Liberté d'expression : la mauvaise foi de Marine Le Pen

Marine Le Pen, dimanche à Amiens, pour le lancement de la campagne des régionales en Nord-Pas-de-Calais-Picardie. (Photo François Nascimbeni. AFP)
publié le 22 septembre 2015 à 18h48
(mis à jour le 22 septembre 2015 à 19h03)
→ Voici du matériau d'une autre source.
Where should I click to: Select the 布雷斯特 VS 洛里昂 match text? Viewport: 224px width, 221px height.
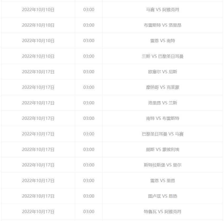pos(163,25)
On le savait, Marine Le Pen a le culot de son père. Alors que l'AFP a révélé mardi que la présidente du FN a été renvoyée devant le tribunal correctionnel de Lyon, le 20 octobre prochain, pour avoir comparé en décembre 2010 les «prières de rue» de musulmans à l'occupation nazie pendant la Seconde Guerre mondiale, celle qui allait prendre quelques mois plus tard, en janvier 2011, les rênes du parti d'extrême droite, a dénoncé mardi le «scandale qu'un responsable politique soit poursuivi pour l'expression de ses opinions», annonçant son intention d'aller «devant le tribunal pour le dire». Argument repris d'une seule voix par le choeur mariniste.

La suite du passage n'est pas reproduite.